PROBLEM DETAILS - Reproduce every line of the material below verbatim.

Dataset items:
——————————

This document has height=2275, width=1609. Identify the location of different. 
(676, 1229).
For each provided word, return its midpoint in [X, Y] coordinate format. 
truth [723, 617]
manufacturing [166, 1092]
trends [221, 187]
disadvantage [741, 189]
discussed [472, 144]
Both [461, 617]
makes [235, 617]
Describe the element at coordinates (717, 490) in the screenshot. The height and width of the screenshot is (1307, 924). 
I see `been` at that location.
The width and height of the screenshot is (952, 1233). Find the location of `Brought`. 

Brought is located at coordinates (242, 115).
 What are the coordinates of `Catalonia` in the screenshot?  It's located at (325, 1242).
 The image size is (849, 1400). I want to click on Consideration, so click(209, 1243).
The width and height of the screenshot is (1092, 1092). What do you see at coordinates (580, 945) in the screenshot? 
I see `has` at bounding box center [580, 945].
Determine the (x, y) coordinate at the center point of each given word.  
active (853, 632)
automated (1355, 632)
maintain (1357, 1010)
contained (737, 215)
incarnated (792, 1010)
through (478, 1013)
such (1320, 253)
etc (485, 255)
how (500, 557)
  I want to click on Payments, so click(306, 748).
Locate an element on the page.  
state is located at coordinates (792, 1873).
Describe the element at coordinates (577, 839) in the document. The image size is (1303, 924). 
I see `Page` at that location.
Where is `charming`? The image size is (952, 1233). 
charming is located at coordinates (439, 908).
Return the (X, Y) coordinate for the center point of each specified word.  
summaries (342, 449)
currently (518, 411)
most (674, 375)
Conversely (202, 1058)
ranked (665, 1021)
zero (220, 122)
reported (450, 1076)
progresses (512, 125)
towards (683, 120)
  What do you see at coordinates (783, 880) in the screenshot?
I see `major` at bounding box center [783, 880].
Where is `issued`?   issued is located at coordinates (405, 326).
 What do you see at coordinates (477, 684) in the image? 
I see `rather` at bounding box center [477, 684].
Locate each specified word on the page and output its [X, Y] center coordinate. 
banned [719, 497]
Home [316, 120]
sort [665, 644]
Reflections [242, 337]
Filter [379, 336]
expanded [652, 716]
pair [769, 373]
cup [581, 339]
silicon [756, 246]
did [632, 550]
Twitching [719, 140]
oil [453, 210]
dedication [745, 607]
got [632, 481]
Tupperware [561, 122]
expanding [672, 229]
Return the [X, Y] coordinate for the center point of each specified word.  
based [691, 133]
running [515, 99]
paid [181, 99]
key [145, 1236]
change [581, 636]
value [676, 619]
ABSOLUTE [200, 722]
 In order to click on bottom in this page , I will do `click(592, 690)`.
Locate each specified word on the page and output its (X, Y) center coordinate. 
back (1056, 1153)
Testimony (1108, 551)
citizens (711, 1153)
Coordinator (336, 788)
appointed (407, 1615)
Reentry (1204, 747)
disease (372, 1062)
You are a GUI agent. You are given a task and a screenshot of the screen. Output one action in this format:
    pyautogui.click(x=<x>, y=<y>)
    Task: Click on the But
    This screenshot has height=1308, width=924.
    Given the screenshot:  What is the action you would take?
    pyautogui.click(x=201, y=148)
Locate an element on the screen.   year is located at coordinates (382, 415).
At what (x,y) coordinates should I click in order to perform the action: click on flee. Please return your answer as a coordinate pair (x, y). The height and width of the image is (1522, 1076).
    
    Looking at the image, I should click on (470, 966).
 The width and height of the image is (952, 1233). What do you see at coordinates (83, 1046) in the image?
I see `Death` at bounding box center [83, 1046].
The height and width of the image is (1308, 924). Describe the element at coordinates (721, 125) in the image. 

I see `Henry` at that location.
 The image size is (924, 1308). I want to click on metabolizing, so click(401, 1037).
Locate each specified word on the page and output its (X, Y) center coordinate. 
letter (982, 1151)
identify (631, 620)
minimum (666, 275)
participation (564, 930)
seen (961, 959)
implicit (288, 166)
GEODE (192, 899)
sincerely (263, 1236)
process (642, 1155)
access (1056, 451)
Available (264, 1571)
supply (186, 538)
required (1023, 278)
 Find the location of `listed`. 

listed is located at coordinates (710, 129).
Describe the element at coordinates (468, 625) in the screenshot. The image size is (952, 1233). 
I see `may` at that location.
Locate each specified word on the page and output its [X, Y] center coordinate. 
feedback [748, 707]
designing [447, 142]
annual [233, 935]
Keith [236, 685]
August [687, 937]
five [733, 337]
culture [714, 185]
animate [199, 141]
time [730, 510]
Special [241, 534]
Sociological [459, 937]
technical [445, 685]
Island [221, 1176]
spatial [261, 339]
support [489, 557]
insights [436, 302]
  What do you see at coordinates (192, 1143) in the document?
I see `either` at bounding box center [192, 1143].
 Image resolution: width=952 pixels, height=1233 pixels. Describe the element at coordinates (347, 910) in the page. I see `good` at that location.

——————————

CORRECT RESULT -
This document has height=2275, width=1609. Identify the location of different. 
(676, 1229).
For each provided word, return its midpoint in [X, Y] coordinate format. 
truth [723, 617]
manufacturing [166, 1092]
trends [221, 187]
disadvantage [741, 189]
discussed [472, 144]
Both [461, 617]
makes [235, 617]
Describe the element at coordinates (717, 490) in the screenshot. The height and width of the screenshot is (1307, 924). 
I see `been` at that location.
The width and height of the screenshot is (952, 1233). Find the location of `Brought`. 

Brought is located at coordinates (242, 115).
 What are the coordinates of `Catalonia` in the screenshot?  It's located at (325, 1242).
 The image size is (849, 1400). I want to click on Consideration, so click(209, 1243).
The width and height of the screenshot is (1092, 1092). What do you see at coordinates (580, 945) in the screenshot? 
I see `has` at bounding box center [580, 945].
Determine the (x, y) coordinate at the center point of each given word.  
active (853, 632)
automated (1355, 632)
maintain (1357, 1010)
contained (737, 215)
incarnated (792, 1010)
through (478, 1013)
such (1320, 253)
etc (485, 255)
how (500, 557)
  I want to click on Payments, so click(306, 748).
Locate an element on the page.  
state is located at coordinates (792, 1873).
Describe the element at coordinates (577, 839) in the document. The image size is (1303, 924). 
I see `Page` at that location.
Where is `charming`? The image size is (952, 1233). 
charming is located at coordinates (439, 908).
Return the (X, Y) coordinate for the center point of each specified word.  
summaries (342, 449)
currently (518, 411)
most (674, 375)
Conversely (202, 1058)
ranked (665, 1021)
zero (220, 122)
reported (450, 1076)
progresses (512, 125)
towards (683, 120)
  What do you see at coordinates (783, 880) in the screenshot?
I see `major` at bounding box center [783, 880].
Where is `issued`?   issued is located at coordinates (405, 326).
 What do you see at coordinates (477, 684) in the image? 
I see `rather` at bounding box center [477, 684].
Locate each specified word on the page and output its [X, Y] center coordinate. 
banned [719, 497]
Home [316, 120]
sort [665, 644]
Reflections [242, 337]
Filter [379, 336]
expanded [652, 716]
pair [769, 373]
cup [581, 339]
silicon [756, 246]
did [632, 550]
Twitching [719, 140]
oil [453, 210]
dedication [745, 607]
got [632, 481]
Tupperware [561, 122]
expanding [672, 229]
Return the [X, Y] coordinate for the center point of each specified word.  
based [691, 133]
running [515, 99]
paid [181, 99]
key [145, 1236]
change [581, 636]
value [676, 619]
ABSOLUTE [200, 722]
 In order to click on bottom in this page , I will do `click(592, 690)`.
Locate each specified word on the page and output its (X, Y) center coordinate. 
back (1056, 1153)
Testimony (1108, 551)
citizens (711, 1153)
Coordinator (336, 788)
appointed (407, 1615)
Reentry (1204, 747)
disease (372, 1062)
You are a GUI agent. You are given a task and a screenshot of the screen. Output one action in this format:
    pyautogui.click(x=<x>, y=<y>)
    Task: Click on the But
    This screenshot has height=1308, width=924.
    Given the screenshot:  What is the action you would take?
    pyautogui.click(x=201, y=148)
Locate an element on the screen.   year is located at coordinates (382, 415).
At what (x,y) coordinates should I click in order to perform the action: click on flee. Please return your answer as a coordinate pair (x, y). The height and width of the image is (1522, 1076).
    
    Looking at the image, I should click on (470, 966).
 The width and height of the image is (952, 1233). What do you see at coordinates (83, 1046) in the image?
I see `Death` at bounding box center [83, 1046].
The height and width of the image is (1308, 924). Describe the element at coordinates (721, 125) in the image. 

I see `Henry` at that location.
 The image size is (924, 1308). I want to click on metabolizing, so click(401, 1037).
Locate each specified word on the page and output its (X, Y) center coordinate. 
letter (982, 1151)
identify (631, 620)
minimum (666, 275)
participation (564, 930)
seen (961, 959)
implicit (288, 166)
GEODE (192, 899)
sincerely (263, 1236)
process (642, 1155)
access (1056, 451)
Available (264, 1571)
supply (186, 538)
required (1023, 278)
 Find the location of `listed`. 

listed is located at coordinates (710, 129).
Describe the element at coordinates (468, 625) in the screenshot. The image size is (952, 1233). 
I see `may` at that location.
Locate each specified word on the page and output its [X, Y] center coordinate. 
feedback [748, 707]
designing [447, 142]
annual [233, 935]
Keith [236, 685]
August [687, 937]
five [733, 337]
culture [714, 185]
animate [199, 141]
time [730, 510]
Special [241, 534]
Sociological [459, 937]
technical [445, 685]
Island [221, 1176]
spatial [261, 339]
support [489, 557]
insights [436, 302]
  What do you see at coordinates (192, 1143) in the document?
I see `either` at bounding box center [192, 1143].
 Image resolution: width=952 pixels, height=1233 pixels. Describe the element at coordinates (347, 910) in the page. I see `good` at that location.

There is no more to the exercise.